3. Pour rejeter la demande de naturalisation de M. A, le ministre de l'intérieur s'est fondé sur le motif tiré de ce que le postulant n'avait pas fixé en France, de manière stable, le centre de ses intérêts en France, dès lors que ses deux enfants mineurs nés en 2018 et 2021 résident à l'étranger.

4. Il est constant que les deux enfants mineurs de M. A résident en Belgique. La seule circonstance que ces enfants soient confiés à la garde de leur mère n'est pas de nature à établir que M. A serait dépourvu de toute autorité parentale sur eux, le requérant soutenant au contraire qu'il conserve des liens étroits avec ses enfants ainsi qu'avec leur mère, qu'il présente toujours comme sa compagne. En outre, M. A, qui se prévaut uniquement de son contrat de travail à durée indéterminée en qualité d'agent de sécurité, ne fait valoir aucune attache familiale ou sociale en France. Enfin, si le requérant se prévaut de sa qualité de réfugié, la convention de Genève relative au statut des réfugiés, et notamment son article 34, ne créé pas pour l'Etat français une obligation d'accorder la nationalité française aux personnes bénéficiant du statut de réfugié ou de la protection subsidiaire qui la demandent. Par suite, le requérant n'est pas fondé à soutenir que la décision attaquée serait entachée d'inexactitude matérielle des faits, ni eu égard au large pouvoir d'appréciation dispose le ministre, d'erreur manifeste d'appréciation.

5. Il résulte de ce qui précède que la requête de M. A doit être rejetée en toutes ses conclusions.

D E C I D E :

Article 1er : La requête de M. A est rejetée.

Article 2 : Le présent jugement sera notifié à M. B A et au ministre de l'intérieur.

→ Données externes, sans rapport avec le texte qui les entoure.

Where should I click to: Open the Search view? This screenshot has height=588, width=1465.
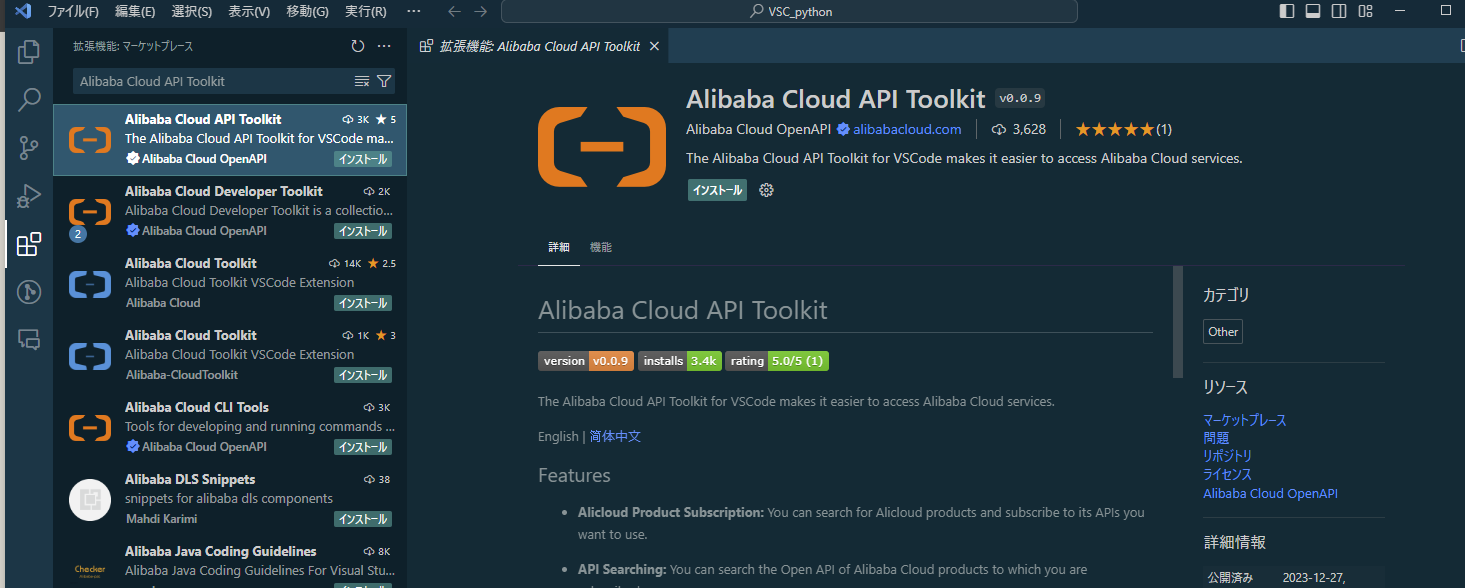click(x=29, y=99)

Délibéré après l'audience du 4 octobre 2024, à laquelle siégeaient :

Mme Goumelon, présidente,

Mme Milin, première conseillère,

M. Cordrie, conseiller.

Rendu public par mise à disposition au greffe le 18 octobre 2024.

La rapporteure,

C. MILIN

La présidente,

V. GOURMELON

La greffière,

F. ARLAIS

La République mande et ordonne au ministre de l'intérieur en ce qui le concerne ou à tous commissaires de justice à ce requis en ce qui concerne les voies de droit commun contre les parties privées, de pourvoir à l'exécution de la présente décision.